O relatório em estudo afirmava que, nos 22 quarteirões em que se dividia a colônia, a superfície cultivada era de 600.000 braças quadradas, pouco mais ou menos 1.320.000,00 m², o que não era muito se considerada a área útil dos prazos de terras em que se dividiam esses quarteirões.

Como o terreno era muito acidentado, espremido em vales estreitos e como o colono desconhecia as peculiaridades do trópico e em especial da região serrana fluminense, a terra, sem a proteção natural das matas, em pouco tempo se exauriu, tornando-se imprestável aos empreendimentos agrícolas possíveis de serem intentados numa região tão difícil.

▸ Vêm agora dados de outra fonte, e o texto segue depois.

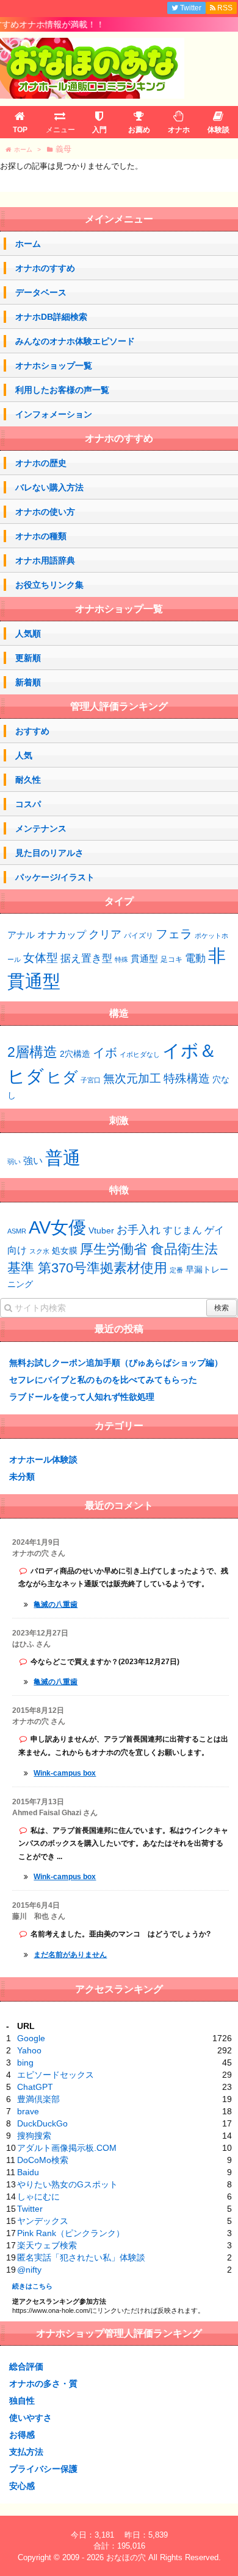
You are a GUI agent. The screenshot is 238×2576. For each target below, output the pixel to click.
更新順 (28, 658)
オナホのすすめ (45, 268)
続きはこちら (32, 2286)
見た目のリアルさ (49, 853)
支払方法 (26, 2452)
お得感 (22, 2435)
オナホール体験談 (43, 1459)
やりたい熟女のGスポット (67, 2184)
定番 (176, 1270)
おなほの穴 (126, 2557)
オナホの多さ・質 (43, 2383)
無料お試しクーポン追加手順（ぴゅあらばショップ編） (116, 1362)
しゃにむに (38, 2196)
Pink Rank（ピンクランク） (70, 2233)
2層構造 (32, 1052)
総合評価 (26, 2366)
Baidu (28, 2172)
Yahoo (29, 2050)
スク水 (39, 1251)
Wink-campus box (65, 1773)
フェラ (174, 933)
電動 (195, 958)
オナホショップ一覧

E não foram poucos os casos de colonos vocacionados para a agricultura que migraram para o interior do município, Piabanha abaixo, para Bemposta, São José do Rio Preto e para os vastos domínios rurais de Paraíba do Sul.

Portanto, tinha razão o Diretor da Colônia para dizer que esta não tinha as condições necessárias para ser somente agrícola.

Pensava de modo diverso Jean Baptiste Binot que, pelas páginas de “O Parahyba”, órgão de imprensa que se publicou aqui a partir de 2 de dezembro de 1857, divulgou com muito ardor suas idéias a respeito da agricultura na Petrópolis colonial.

Na edição de 6 de janeiro de 1859 do periódico em tela, verberava Binot:
“Petrópolis verá estabelecerem-se em seu meio muitas sociedades de agricultura e horticultura e também uma escola agrícola; fábricas agrícolas e manufatoras aparecerão como por encanto, visto como não há em toda a província do Rio, um lugar mais próprio que Petrópolis para trabalhos desse gênero”.

Exageros de um verdadeiro lírico, que fez da sua chácara no Retiro um autêntico paraíso tropical e um baluarte contra a destruição de nossas essências cativantes.

A Diretoria da Imperial Colônia de Petrópolis, nesse seu relatório de 1857, procurou divulgar também o seu desempenho no concernente às obras executadas, naquilo que viria a ser o 1º distrito da nova unidade fluminense. E o exame desse volume de realizações revela que a Diretoria da Colônia foi muito mais eficiente, enquanto existiu, que todas as câmaras municipais que atuaram sob o regime monárquico. É que a Diretoria, sobre ter orçamento próprio, gozava de condições especiais no âmbito de suas atribuições e, as câmaras municipais, atreladas à Assembléia Provincial, e por esta cerceadas nos seus mínimos passos, não tinham a autonomia suficiente nem as rendas necessárias para implementar o progresso municipal. Este foi o preço que Petrópolis teve que pagar pela insistência de Amaro Emílio da Veiga. Mas também é certo que, precipitada ou não a passagem desta urbe para o regime comum das comunas fluminenses, tal não demoraria a acontecer, conforme sucedeu com algumas das prósperas colônias do sul do Brasil. Os exemplos falam por si, bastando que se compulsem os volumes da legislação geral do Império e das leis provinciais.

Vitorioso o movimento do Coronel Amaro Emílio da Veiga com a criação do município de Petrópolis e a elevação do núcleo populacional à categoria de cidade, em 29 de setembro de 1857, não desapareceu de imediato a Diretoria da Colônia. Isto só aconteceria depois da eleição e posse da primeira Câmara Municipal. Para tanto algumas renhidas batalhas tiveram que ser travadas e elas serão objeto de outros artigos.